Here are some best practices to keep in mind relating to writing concurrent programs.

  • Favor immutable objects as they are inherently thread-safe.
  • If you need to use mutable objects, and share them among threads, then a key element of thread-safety is locking access to shared data while it is being operated on by a thread. For example, in Java you can use the synchronized keyword.
  • Generally try to keep your locking for as shorter duration as possible to minimize any thread contention issues if you have many threads running. Putting a big, fat lock right at the start of the function and unlocking it at the end of the function is useful on functions that are rarely called, but can adversely impact performance on frequently called functions. Putting one or many larger locks in the function around the data that actually need protection is a finer grained approach that works better than the coarse grained approach, especially when there are only a few places in the function that actually need protection and there are larger areas that are thread-safe and can be carried out concurrently.
  • Use proven concurrency libraries (e.g. java.util.concurrency) as opposed to writing your own. Well written concurrency libraries provide concurrent access to reads, while restricting concurrent writes.




Fixing production issues

There could be general run time production issues that either slow down or make a system to hang. In these situations, the general approach for troubleshooting would be to analyze the thread dumps to isolate the threads which are causing the slow-down or hang. For example, a Java thread dump gives you a snapshot of all threads running inside a Java Virtual Machine. There are graphical tools like Samurai to help you analyze the thread dumps more effectively.


  • Application seems to consume 100% CPU and throughput has drastically reduced – Get a series of thread dumps, say 7 to 10 at a particular interval, say 5 -8 seconds and analyze these thread dumps by inspecting closely the “runnable” threads to ensure that if a particular thread is progressing well.

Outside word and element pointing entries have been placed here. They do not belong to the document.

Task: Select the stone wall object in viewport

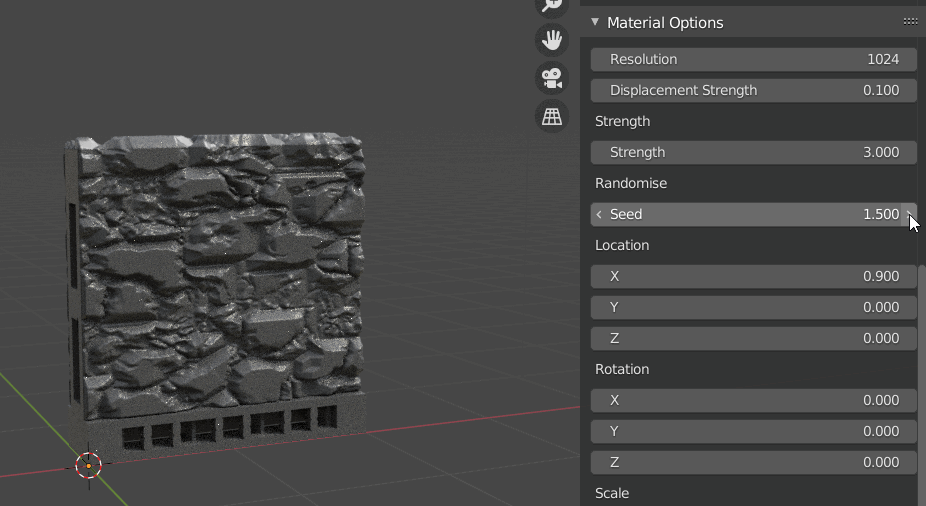Action: pos(216,289)
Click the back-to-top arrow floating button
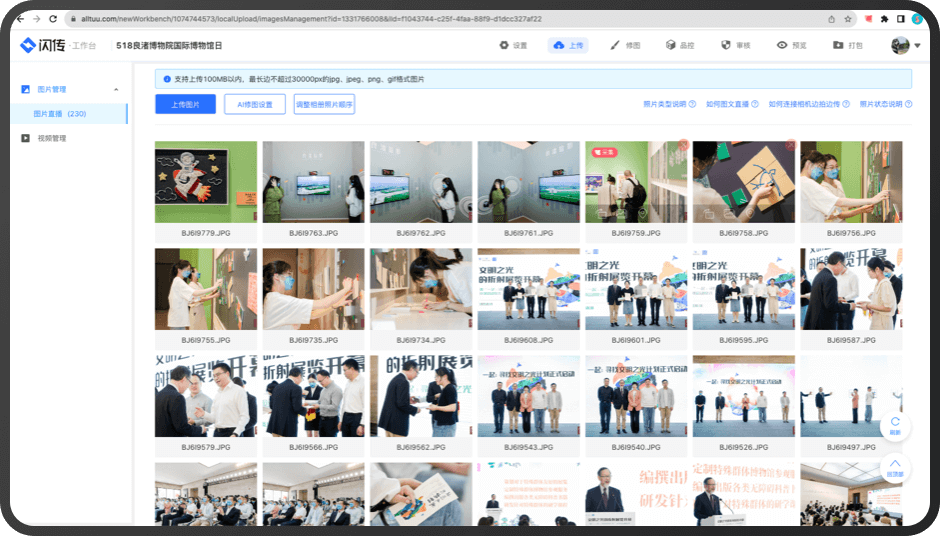The width and height of the screenshot is (940, 536). pos(895,468)
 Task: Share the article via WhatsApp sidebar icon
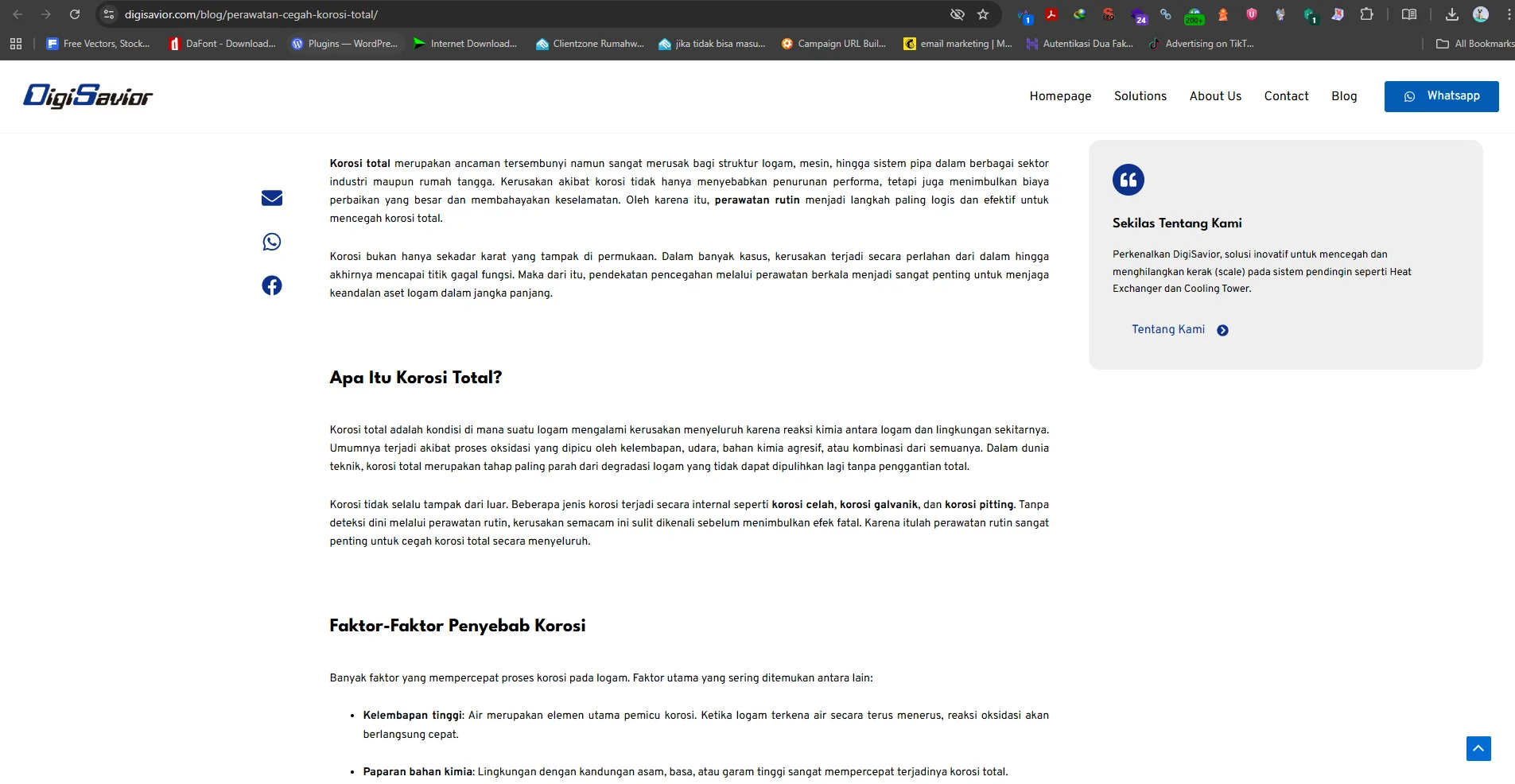click(x=271, y=242)
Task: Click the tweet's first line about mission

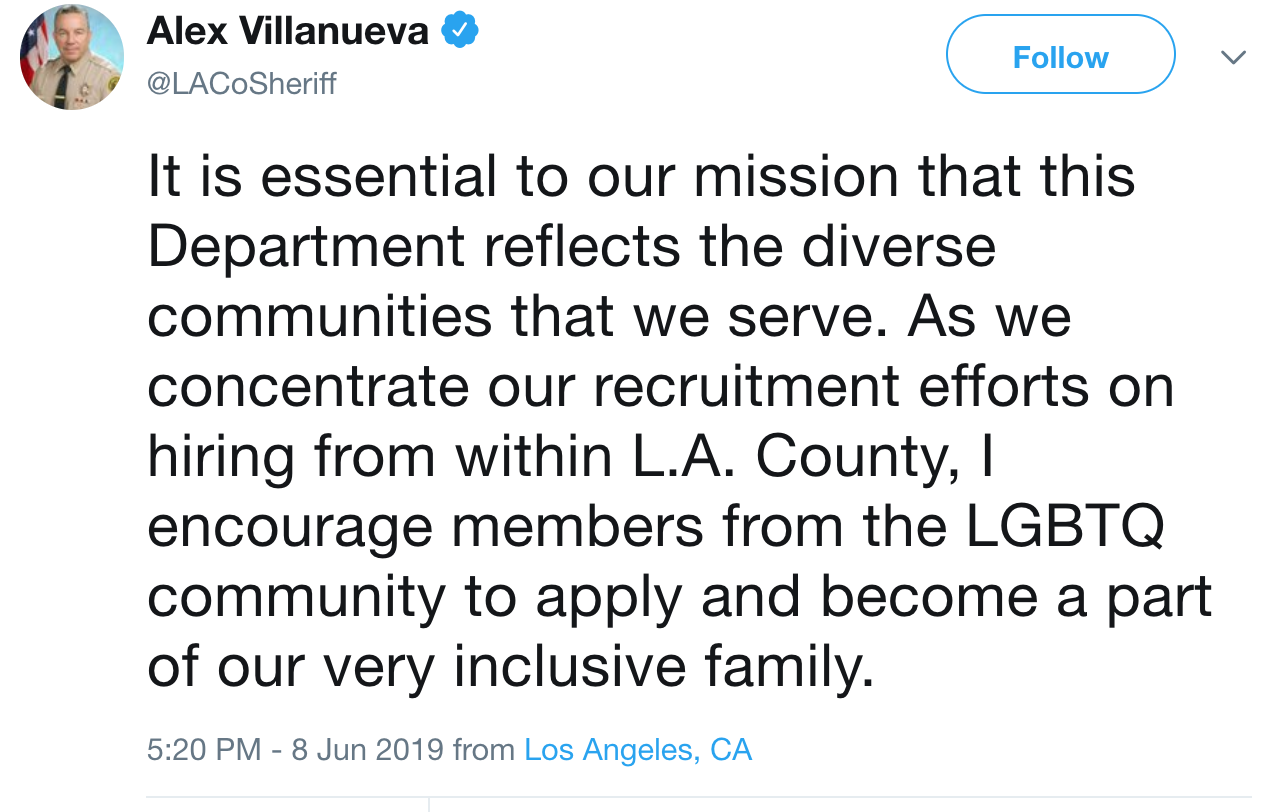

If a particular thread is executing the same method through all the thread dumps, then that particular method could be the root cause. You can now continue your investigation by inspecting the code.

  • Application consumes very less CPU and response times are very poor due to heavy I/O operations like file or database read/write operations – Get a series of thread dumps and inspect for threads that are in “blocked” status. This analysis can also be used for situations where the application server hangs due to running out of all runnable threads due to a deadlock or a thread is holding a lock on an object and never returns it while other threads are waiting for the same lock.
The solution to the above problems could vastly vary from fixing the thread safety issue(s) to reducing the size of synchronization granularity, and from implementing appropriate caching strategies to setting the appropriate connection timeouts, and other reasons discussed in the last section.